Evaluating RDMA communication performance using the DOCA library

■ Introduction
While evaluating RDMA communication performance using the DOCA library, we encountered an issue where the expected bandwidth could not be achieved when operating in DPU mode. If anyone has experience with a similar setup or insights into this matter, your input would be greatly appreciated.

■ Environment Details
NIC Used: BlueField-3 B3220L SuperNICs
PCIe Bus Configuration: Gen5 x16
DPU Memory Configuration: 10 × DDR5 (64bit + 8bit ECC), total 16GB @ 5200MT/s, single-channel
RDMA Execution Setup:
Sender: SmartNIC ConnectX-6 Dx
Receiver: BlueField-3 B3220L (operating in DPU mode)
■ Issue Summary
Based on the following DOCA RDMA sample, we implemented RDMA bandwidth measurement along with a task that continuously processes approximately 2GB of data (CH1/CH2). We also added synchronization logic to run CH1 and CH2 concurrently.

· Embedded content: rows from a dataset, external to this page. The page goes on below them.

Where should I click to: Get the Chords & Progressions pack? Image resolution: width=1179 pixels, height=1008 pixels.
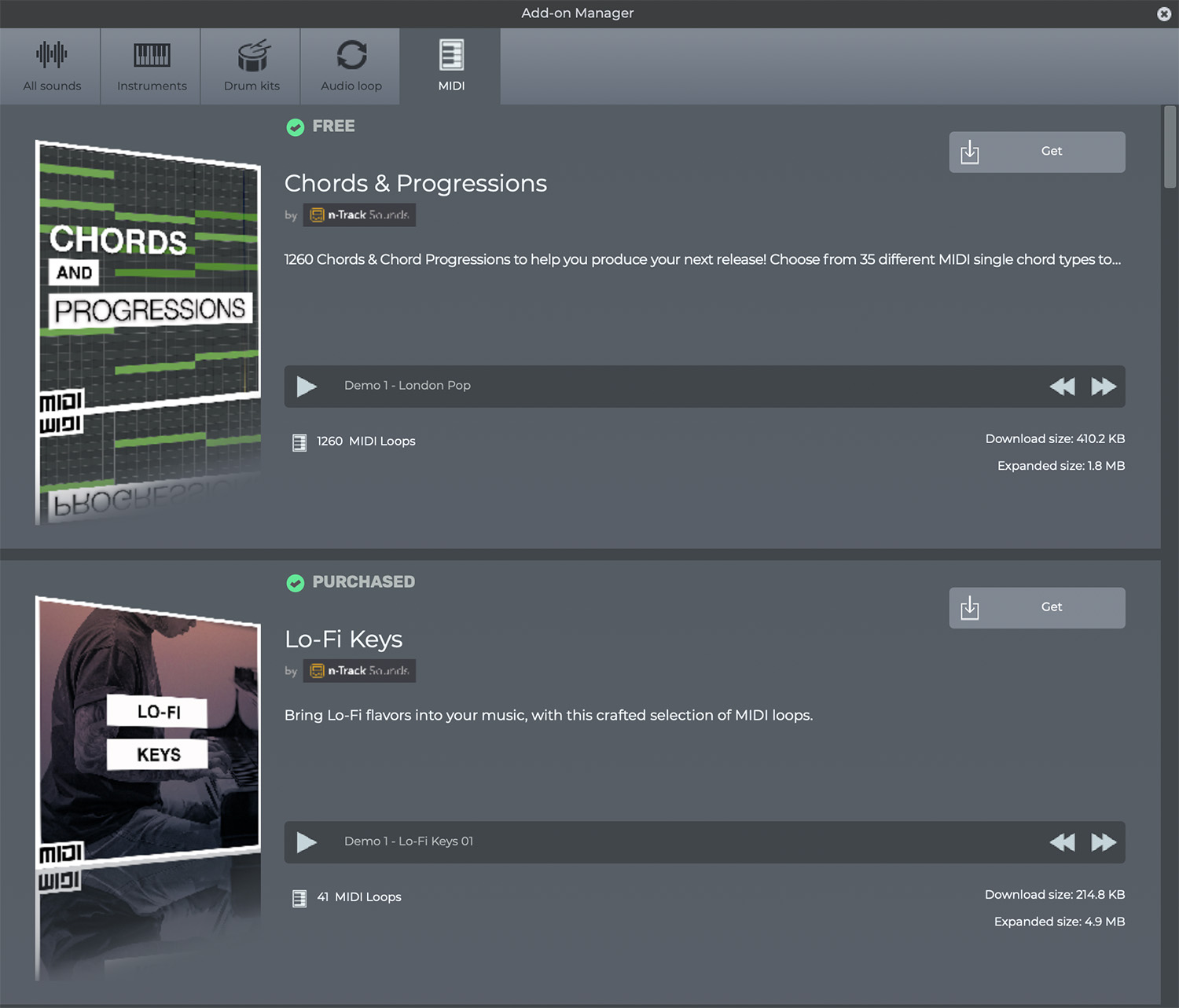[x=1036, y=152]
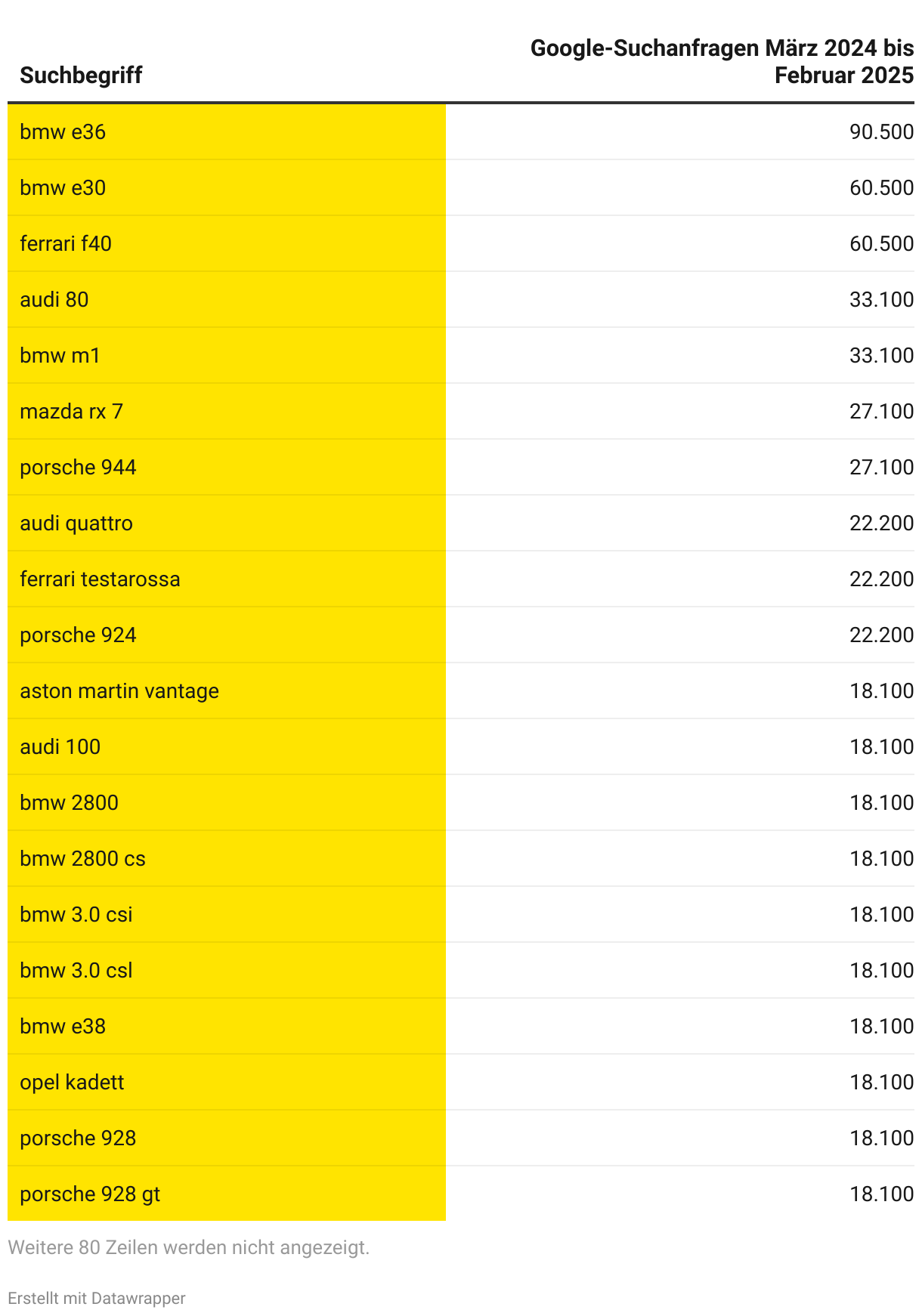Image resolution: width=922 pixels, height=1316 pixels.
Task: Sort by the Google-Suchanfragen column header
Action: pyautogui.click(x=722, y=62)
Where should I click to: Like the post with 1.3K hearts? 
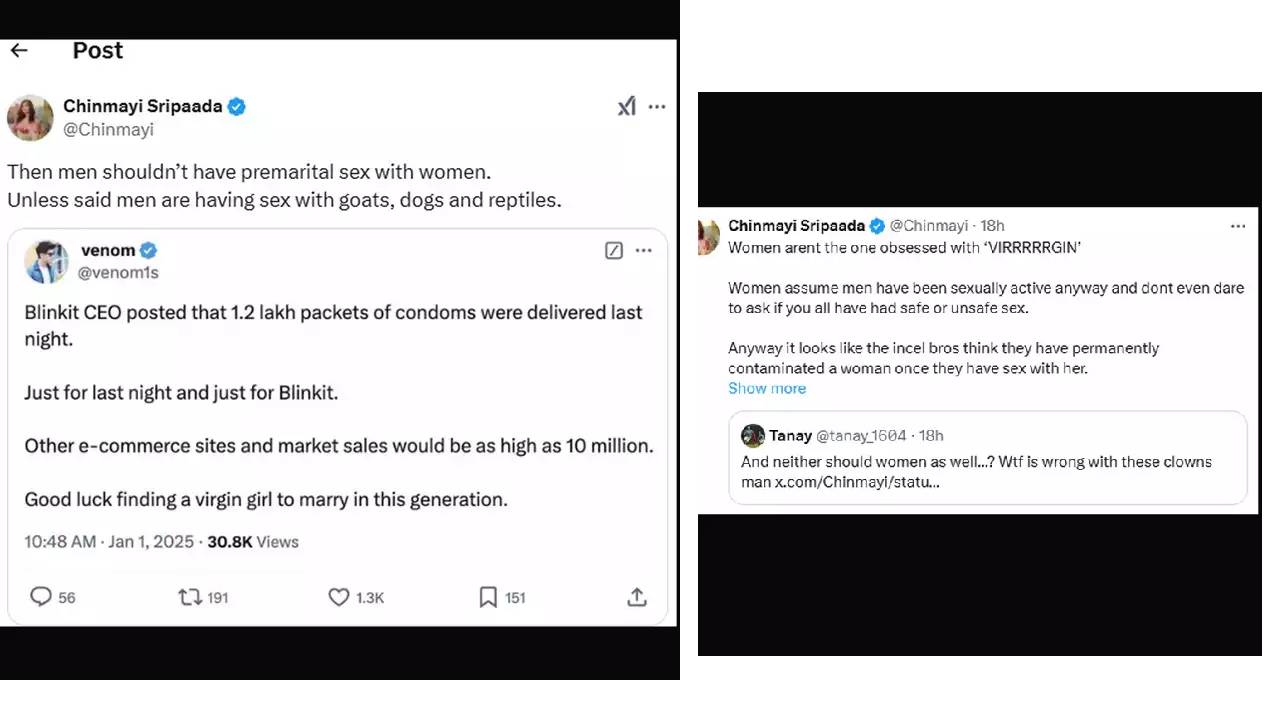(x=339, y=597)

Reference Sample: DOCA RDMA Send and Receive

The observed bandwidth results were as follows:

CH1 only: ~91Gbps
CH1 + CH2 concurrently: ~60Gbps per channel, total ~120Gbps
Notably, when using BlueField in NIC mode, we were able to achieve the expected total bandwidth of approximately 180Gbps.

■ Questions
Is it correct to expect a total bandwidth of around 180Gbps with the above hardware configuration when running CH1 and CH2 concurrently?
Are there any additional settings or considerations required when operating in DPU mode to achieve optimal performance?
■ Closing
If you have experience with a similar setup or know of any best practices for optimizing performance in DPU mode, I would greatly appreciate your insights. Thank you in advance for your support!